21 Apr 2013

Teen author Beth Reeks on her major book deal

Home Affairs Correspondent

Schoolgirl Beth Reeks was fed up of trying to find a teenage novel that didn’t include vampires or werewolves, so she wrote one. One of the UK’s biggest publishers releases her first book on Monday.

In Newport’s Bassaleg Comprehensive, teacher Paula Colebrook turns to one of her pupils: “Beth, can you tell me what the quark structure of the Pi+ particle is?” Beth Reeks, 17, the only girl in her group, answers hesitantly: “Up-antidown?”. She’s spot on.

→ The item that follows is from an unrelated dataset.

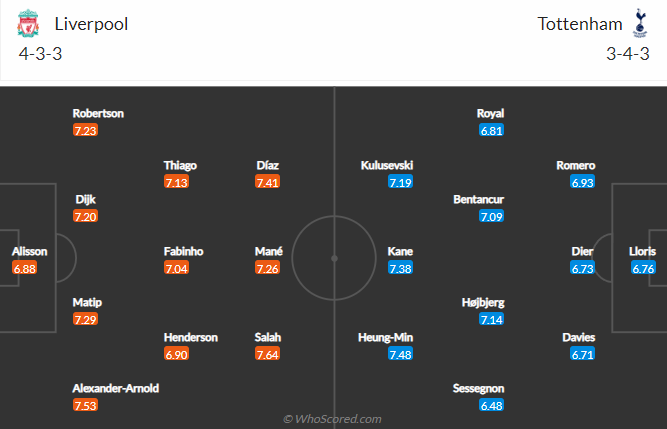Choose player name Højbjerg
The width and height of the screenshot is (667, 429).
[x=483, y=303]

Meanwhile, 140 miles away at the London Book Fair, this modest schoolgirl’s debut novel The Kissing Booth is being paraded alongside posters of the latest titles by Frederick Forsyth, Robert Harris and Helen Fielding.

She’s just been featured on NBC in the United States, feted as ‘shaping up to be the next big thing in literature’ . The film rights have just been sold and the UK paperback launch is imminent.

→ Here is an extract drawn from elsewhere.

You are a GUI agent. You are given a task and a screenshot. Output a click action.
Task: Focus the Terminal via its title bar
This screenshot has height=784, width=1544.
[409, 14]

It is a striking juxtaposition with A Level Particle Physics. A few days later Beth (@Reekles) posts a tweet: “My book is out tomorrow…Aaaaaaaah! Somebody pinch me”. It sums it all up rather neatly.

‘Vampires and werewolves’

At the bottom of the front cover of The Kissing Booth it reads ‘One Kiss…so much trouble’. This is a teen romance novel, set in the US, whose main protagonist is “pretty, popular, but never been kissed Elle Evans” who falls for her best friend’s brother.

It was written, says Beth, out of a frustration at a market which she considered to be saturated with the fantasy themes of “vampires and werewolves”. She decided to try to write a novel which she wanted to read. She had no idea it would end like this.

The story of Beth Reeks (who writes under her school nickname of ‘Reekles’) offers a fascinating insight into the way in which the publishing industry is changing.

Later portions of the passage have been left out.